Rucaparib in Treating Patients with Stage I-III Triple Negative Breast Cancer

Inclusion Criteria

• Have histologically documented triple negative breast cancer (TNBC) (defined as estrogen receptor [ER] expression =< 10% by immunohistochemistry [IHC], progesterone receptor [PR] expression =< 10% by IHC and HER2 0 or 1+ by IHC or fluorescent in situ hybridization [FISH] ratio < 2 or HER2 gene copy number of < 6).
• Clinical early stage breast cancer (stage I-III).
• Be informed of the investigational nature of the study and all pertinent aspects of the trial.
• Have Eastern Cooperative Oncology Group (ECOG) performance status of 0-3.

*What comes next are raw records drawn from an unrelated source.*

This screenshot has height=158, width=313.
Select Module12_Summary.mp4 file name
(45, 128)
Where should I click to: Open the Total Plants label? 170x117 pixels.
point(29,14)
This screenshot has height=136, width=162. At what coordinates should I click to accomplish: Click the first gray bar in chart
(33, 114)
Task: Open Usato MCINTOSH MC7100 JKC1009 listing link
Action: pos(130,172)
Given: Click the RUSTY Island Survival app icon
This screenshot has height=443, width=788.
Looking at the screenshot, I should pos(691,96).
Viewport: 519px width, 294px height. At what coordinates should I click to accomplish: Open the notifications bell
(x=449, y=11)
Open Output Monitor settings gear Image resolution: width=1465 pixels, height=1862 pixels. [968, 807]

• Have the ability to understand and the willingness to sign a written informed consent document in accordance with institutional and federal guidelines.
• Serum creatinine < 1.5 x institutional upper limit of normal (IULN) or a calculated creatinine clearance >= 30 ml/min (calculated by Cockcroft Gault equation).
• Bilirubin =< 2.0.
• Serum glutamic oxaloacetic transaminase (SGOT)/serum glutamate pyruvate transaminase (SGPT) =< 2.0 x IULN.

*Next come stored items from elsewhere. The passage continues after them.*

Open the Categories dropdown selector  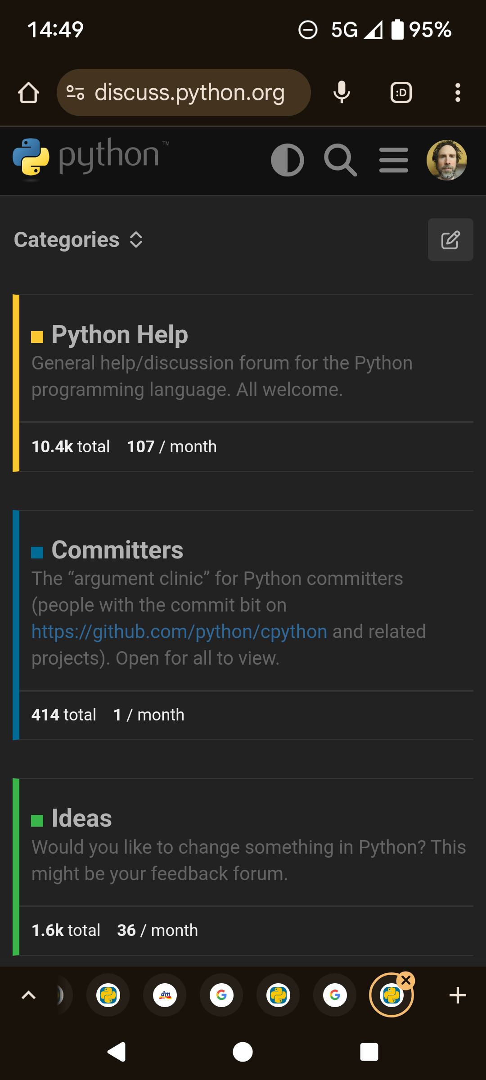(x=79, y=240)
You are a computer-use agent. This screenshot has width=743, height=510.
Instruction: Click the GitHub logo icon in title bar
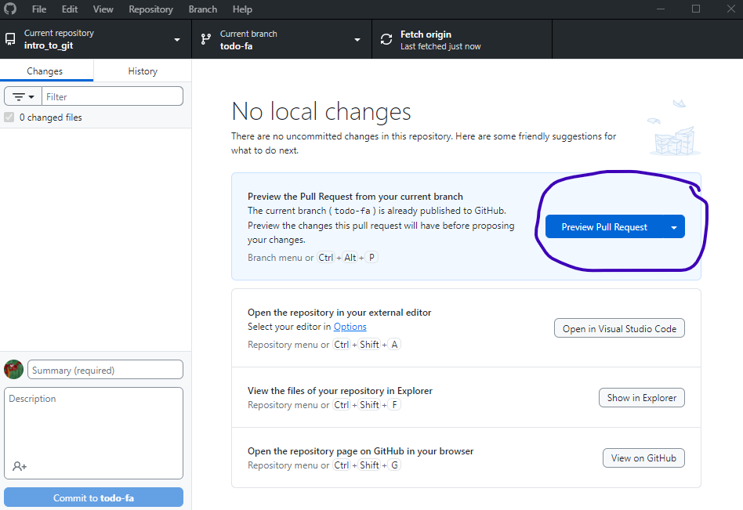click(11, 9)
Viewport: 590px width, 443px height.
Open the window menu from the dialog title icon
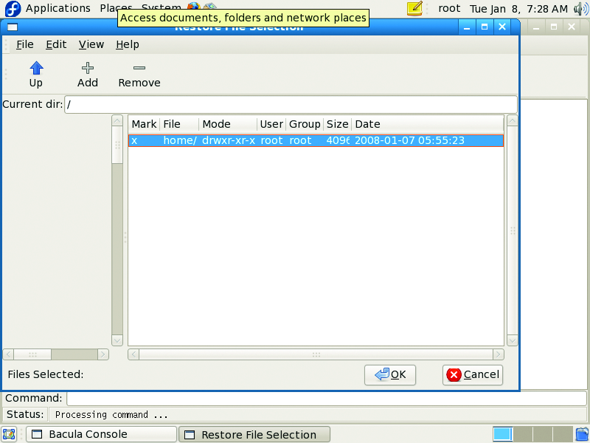pyautogui.click(x=11, y=27)
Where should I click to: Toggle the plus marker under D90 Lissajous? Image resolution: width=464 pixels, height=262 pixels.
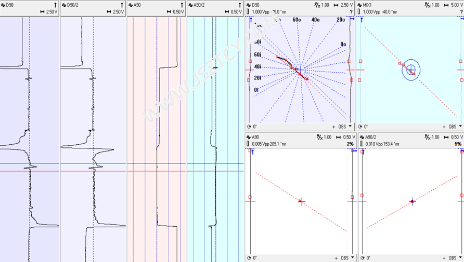click(x=333, y=127)
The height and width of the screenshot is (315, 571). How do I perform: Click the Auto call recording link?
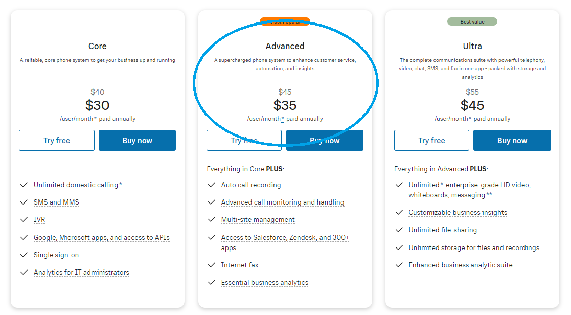coord(251,185)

• Alkaline phosphatase =< 2.0 x IULN.
• Absolute neutrophil count (ANC) > 1000.
• Platelets > 100,000/ml.
• Hemoglobin > 10 gm/dL.
• Women of childbearing potential or male patients of reproductive potential with female partners of childbearing potential must not consider getting pregnant and must avoid pregnancy during the study and for at least 6 months after the last dose of rucaparib. Female and male patients of reproductive potential must practice highly effective methods of contraception with their partners, if of reproductive potential, during treatment and for 6 months following last dose of rucaparib.

Exclusion Criteria

• Ongoing treatment with a PARPi for their breast cancer or other malignancies.

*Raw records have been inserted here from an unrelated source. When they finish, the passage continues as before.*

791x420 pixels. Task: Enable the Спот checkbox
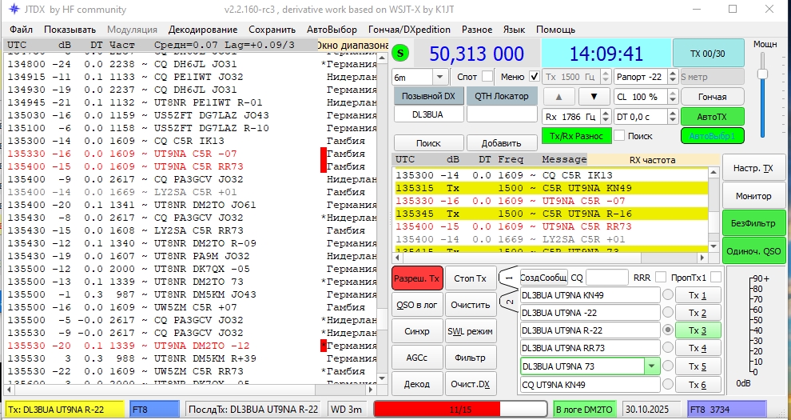487,77
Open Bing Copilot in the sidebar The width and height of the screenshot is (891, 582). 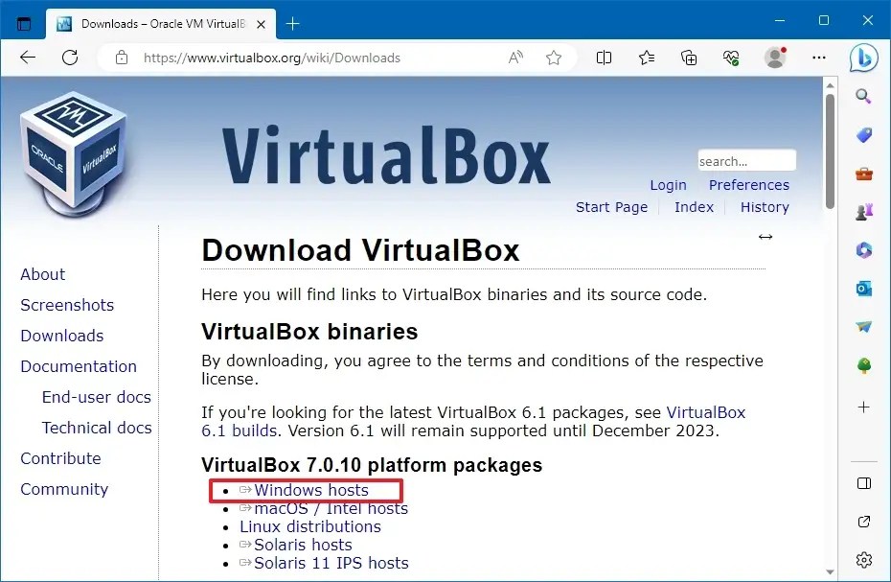tap(863, 58)
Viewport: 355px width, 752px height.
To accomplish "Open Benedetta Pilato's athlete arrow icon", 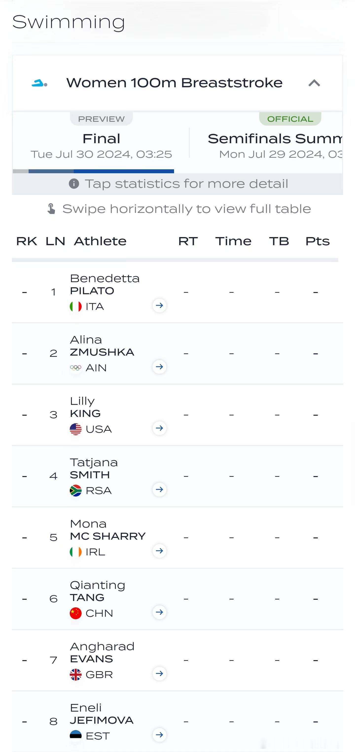I will pyautogui.click(x=159, y=305).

• Receiving concurrent anti-neoplastic therapy for their breast cancer or another malignancy.
• Known documented or suspected hypersensitivity to the components of the study drug or analogs.
• Pre-existing gastrointestinal disorders or defects (like duodenal stent etc) that would, in the opinion of the investigator, interfere with absorption of rucaparib.